When it comes to assessing an ‘AI powered’ revenue opportunity there are two criteria that can be useful:

  • Unique Data – Does your solution use unique (or close enough) high quality data? If the data is easy to acquire (i.e. most market research) then the AI is easily replicated by competitors. But, if the data is unique then it could create a new opportunity (for example, large scale search algorithms).
  • Repeatable outcomes linked to business goals – Does your solution deliver useful and reliable recommendations? If the solution is based on rigorous, well verified results checked by a robust peer review system (i.e. pharmaceuticals, chemistry, etc.) then AI can provide recommendations based on centuries of human knowledge. Alternatively, if the solution is based on modelled data from patchy sources (i.e. internal business processes or ad platforms) and it will then be used to change complex human behaviour, this may lead to results that are less reliable and likely less valuable too.

This does not mean that a business without unique or proven data is bad. They could be a great business in a complex sector, but their AI solutions are more likely to be undifferentiated, hard to link to provable benefits, and difficult to scale as they lack repeatable data sources and objectives.



When using AI to improve profitability, there are two things to consider. First, how do you get an organisation to change working practices (a whole other topic). Second, how do you convince customers that you should retain the profit despite your now reduced costs. This is especially true in sectors where AI lowers barriers to entry, giving new entrants a chance to disrupt the sector.

Again, there are two questions that can be helpful:

  • Pricing power – Do you set prices? This could be because of a unique advantage (i.e. unique data), or because your prices are already the lowest in the industry. In this case, AI will allow you to automate and retain the profit as clients and customers can’t replace you.
  • A plan to invest if you can’t set price – Is there a plan to use any short-term profitability gains before cheaper competitors disrupt you? Investing short-lived profits to strengthen your unique capabilities is more likely to offer long-term success than hoping to retain a higher margin when the market inevitably catches up.

If the answer to both of the above is ‘no’ then there is a strong risk that your AI efficiency gains will be competed away as clients ask for savings that competitors will be only too happy to oblige.



As with any new technology, AI and Data Analytics offer transformative advantages but AI is also subject to the usual rules of business.
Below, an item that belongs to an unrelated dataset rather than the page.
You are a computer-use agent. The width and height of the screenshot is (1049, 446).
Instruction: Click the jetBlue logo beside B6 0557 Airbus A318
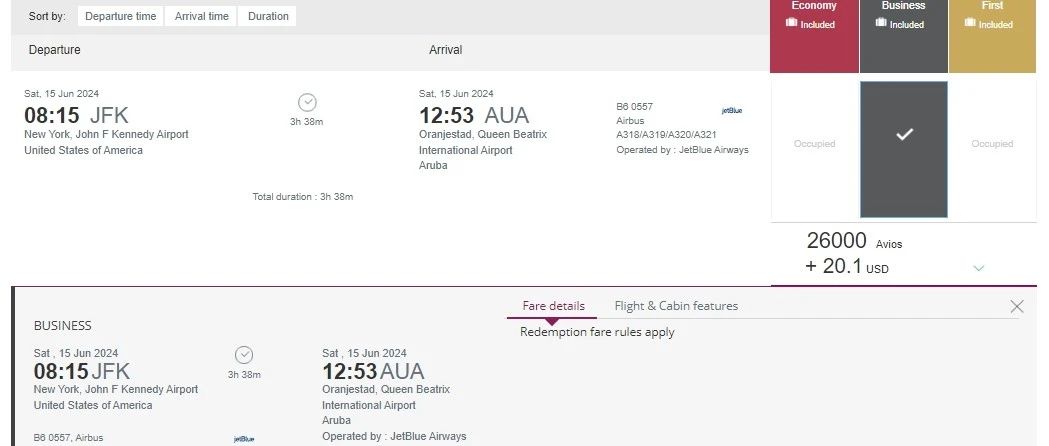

So, when the next AI sales pitch comes your way, it never hurts to ask: Does it let you make more money in a way that is genuinely different from your competitors, or will it improve your profit despite AI becoming part of the ever-changing rhythms of business for your clients and competitors?



If everyone has an AI powered data-analytics solution then is your version as special as you think it is, or is it just the price of doing business today?


Daniel is a Senior Advisor at Ciesco, helping clients to optimise their digital strategy and online marketing in the Technology and Media Sectors.

He loves to help organisations see around corners. He’s been a data practitioner, a regulator, and the CEO of high growth data business that he helped built. Daniel’s expertise helps organisations make better use of data both from the inside, having managed a large team of highly skilled data scientists, and from the outside as an experienced consultant.